2009年9月15日(本部長通信667)
人間関係(17) 師範の指導(12)

 ある弟子にこれは絶対間違いだから取り組まない方がいいと断言したことがあるのです。能力的にも、人格的にも、この弟子を受け止めていける人は皆無であると感じていたからなのです。仕事の問題ではないのです。人間として好かれるか嫌われるかという重大な問題なのです。
 理屈通り動く人は、めったにいないのです。その事業を掲げていこうとしても、まず持って人間関係の中でどのように対処していくかなのです。たいていの人は偏見を持ち、先入観、嫉妬心、猜疑心、恐怖心、ねたみ、自負心などに蝕まれてどうしようもない状況にいることを考慮に入れるべきなのです。
 自分たちの主義、宗教、スタイルまで、自分を変えようとしないものなのです。この弟子を発奮させる為に結局は演出したことになるのですが、この弟子は、否定され、腹を立て、意地を張るのです。ある意味でいい加減な動機から、いろいろ変な信念を持つようになるのです。
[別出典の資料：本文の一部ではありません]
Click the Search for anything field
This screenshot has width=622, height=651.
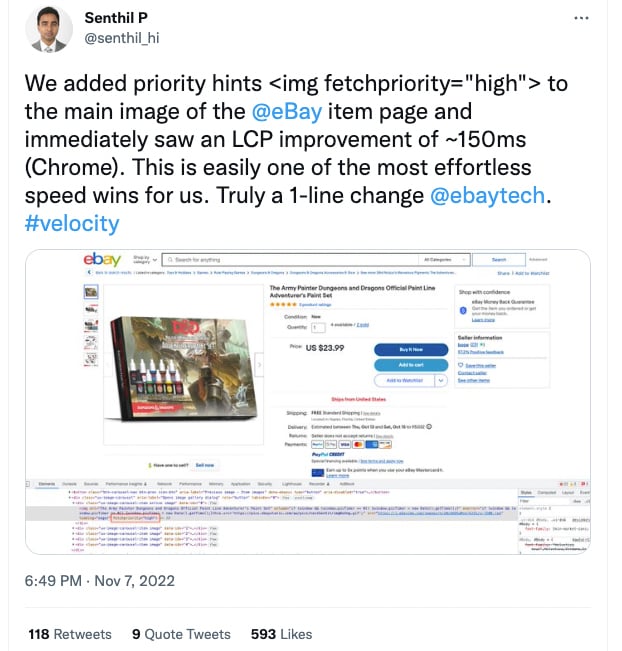click(291, 260)
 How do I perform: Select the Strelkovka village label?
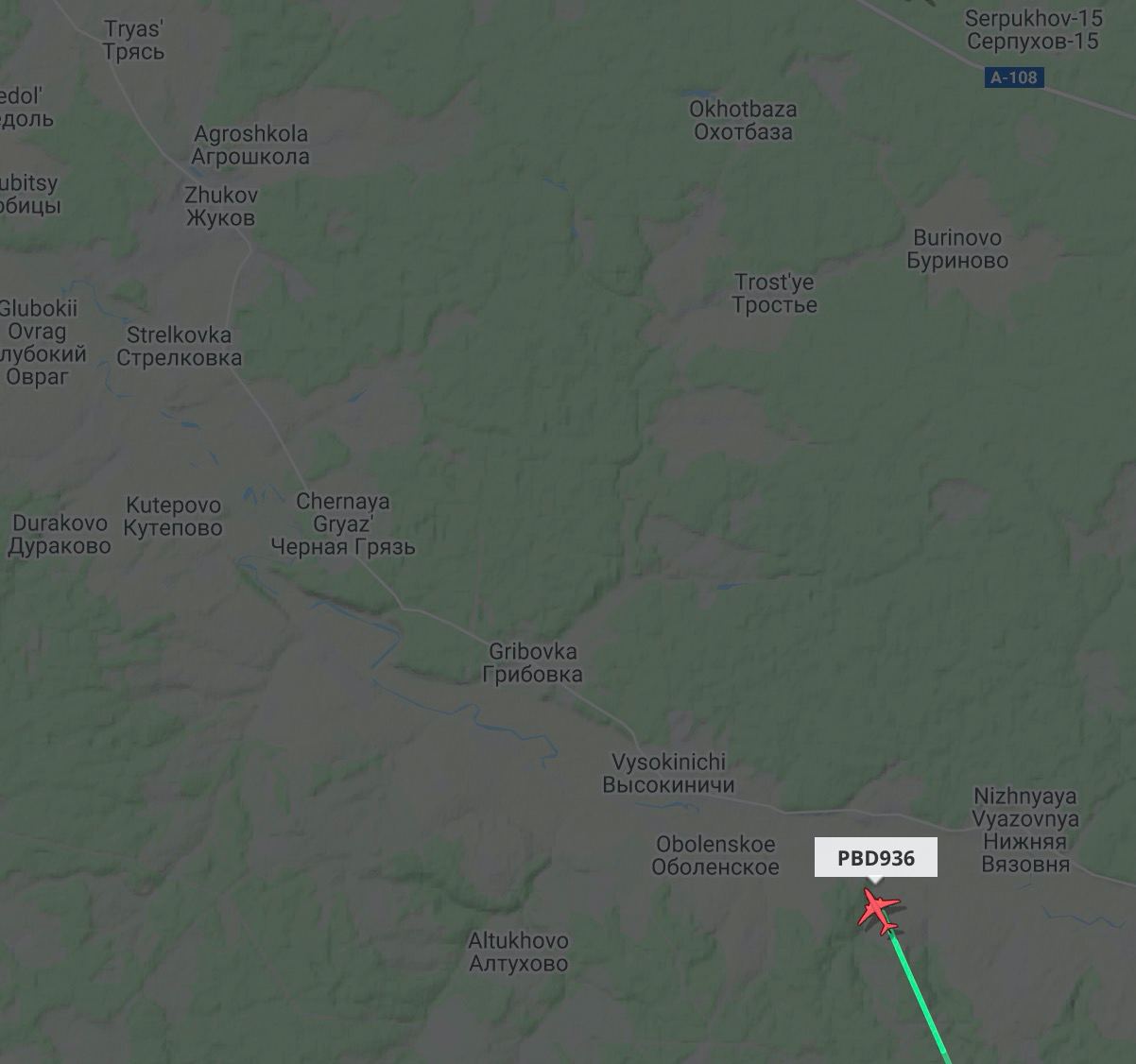(x=180, y=346)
 私は感じているのです。弟子を否定したところで何も変わらないのです。それは信念そのものではなく、その信念を変えさせようとするとき、危機にひんした自尊心が、憤慨しているのです。結局師範が指導した内容は、たいていの場合、自分の信念に固執する為の論拠を見出すために努力することに終始するだけなのです。それでも、愛情を持って見守り受け止めていくだけなのです。